The Garmin Vivofit will push 10K steps on you but remember you have control over the settings and you can decide what's feasible for you. Perhaps you'd like your goal to be walking for 20 minutes each day, without worrying about pace or calories. The Vivofit 4 will help you do that and will give you gentle reminders to go meet your goal if you are lagging behind what you set for yourself.
While the Garmin Vivofit 4 does have strength training tracking modes, it's typically less effective than cardio measurements. Most lifters we know are more focused on weight and number of reps, less on calorie burn and heart rate. We can't imagine a watch like this catching on with many powerlifters or other strength athletes.
Also, if you practice a specific and technical sport, like cycling or running, the watch will most likely fall short. It does not give any input on stride length, muscular efficiency, or VO2 max training.
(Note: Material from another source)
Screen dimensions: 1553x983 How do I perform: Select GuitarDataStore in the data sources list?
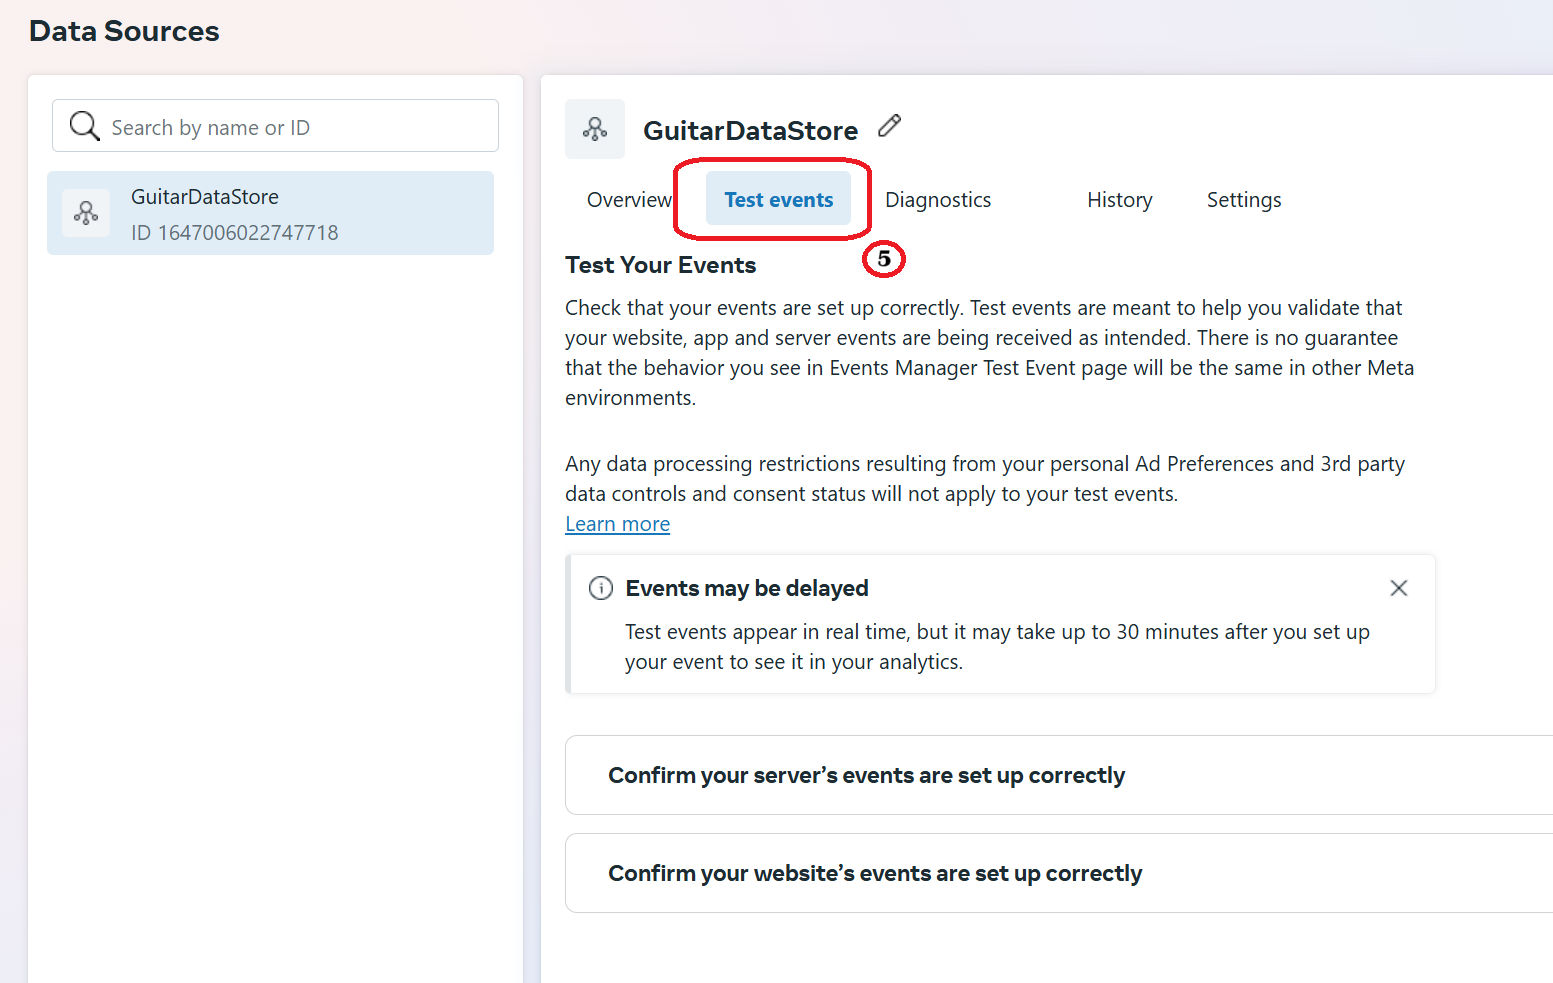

It does provide heart rate, but so do many other fitness trackers that also cater to scientific running. Running and cycling computers are notoriously expensive, but the price of the Vivofit 4 could cover a large chunk especially if you go after a starter model.
Comfort/Ease of Use
Navigating the menu takes some practice. It is a touch screen, activated by a side button. You can sync the watch with your phone using the Garmin Connect app, or send data to your PC if you want a big readout. Since functions are pretty basic-steps, calories, sleep, floors climbed, active minutes, heart rate-there is not a lot of information to get lost in.
The pulse oximeter, which we mentioned in the intro, is not so basic. These sensors began appearing in smartwatches a few short years ago. Is it necessary to know the oxygen percentage in your blood at all times? It isn't typically one of the vital signs you have taken during a medical checkup. Before they became a norm for tracking watches, finger pulse oximeters were usually part of a hospital stay. The numbers are important for the treatment of certain conditions or injuries. And as we mentioned, not getting enough oxygen during sleep is a serious condition that needs medical treatment.
The Garmin Vivofit 4 is not a medical device. It's a bit ambiguous to think it could take the place of one. We don't want to discourage anyone from getting a product that will help them get more fit, but these watches are made to be worn all the time. After a while, you may feel you are doing something wrong by not wearing yours. But there are times, like during deep meditation or a tranquil beach trip, when unplugging completely is the wise move. If you are going to spend the money on a watch like this, we encourage you to use critical thinking and ask if every single feature is something you actually need or will even use regularly.